As far as American auteur filmmakers go, Paul Thomas Anderson might just be the greatest in contemporary cinema right now. With The Master, he has made another film that creates a purely visceral experience. It is not easily pinned down, as it is not just about its story or characters but more so about the tumultuous times of post WWII America (soldiers finding it hard to return to life, clashing with the myth of clean and wholesome living propagated by corporate ad agencies – this is also very well done in William Wyler’s The Best Years of Our Lives). Anderson is a master filmmaker, garnering stunning performances (all three of the film’s main actors have made this year’s acting film awards lists) and creating a layered visual story that shines with aesthetic brilliance.

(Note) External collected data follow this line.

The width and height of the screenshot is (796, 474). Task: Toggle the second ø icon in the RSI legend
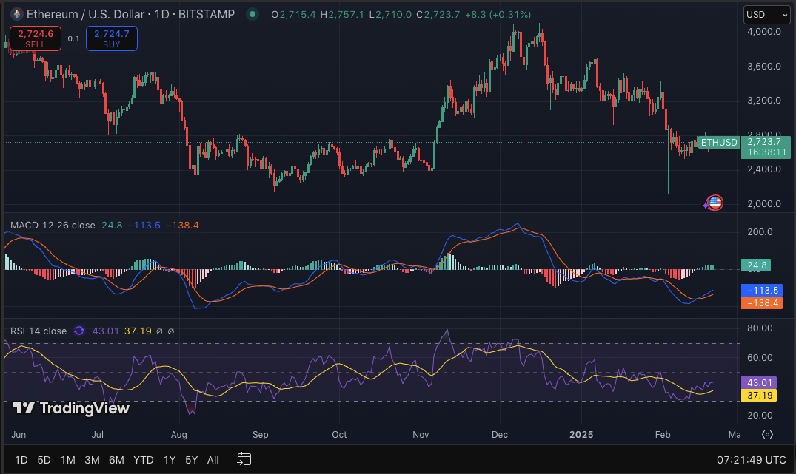coord(171,331)
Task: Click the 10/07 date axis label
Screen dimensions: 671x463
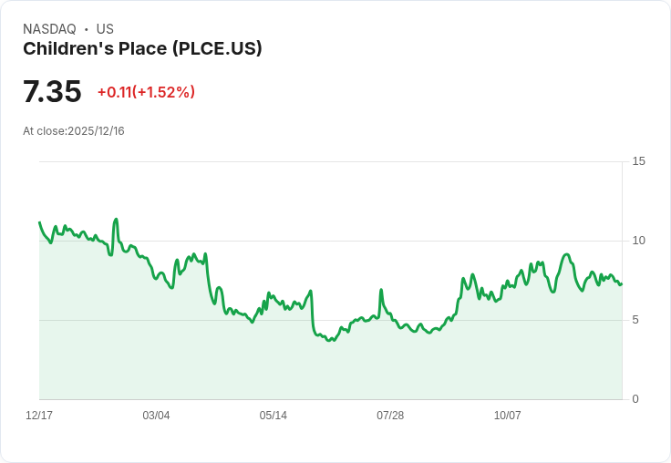Action: [507, 416]
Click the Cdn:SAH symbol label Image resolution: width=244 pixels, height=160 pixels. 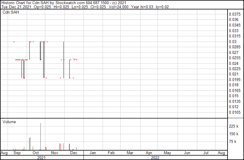pyautogui.click(x=11, y=12)
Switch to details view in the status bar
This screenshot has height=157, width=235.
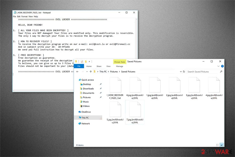[x=218, y=145]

For all his quirkiness as a filmmaker, there is maybe no other director who takes as much care with the details of every single frame of their movie as Wes Anderson. His films are instantly recognizable, and Moonrise Kingdom is no different. Anderson does not shy away from showing his hand in the making of this film, from the camera moves (that sometimes feel like an expansion on Yasujiro Ozu’s style) to the specific blocking of characters in a frame (and everything this else he does) the audience can feel Anderson behind the camera orchestrating it all. However, even given his indulgent style, Moonrise Kingdom’s characters are so rich and their drama so grounded in pathos that even with all the stylistic elements the audience cannot help but be lost in the world of film completely engrossed in the story, characters, and drama.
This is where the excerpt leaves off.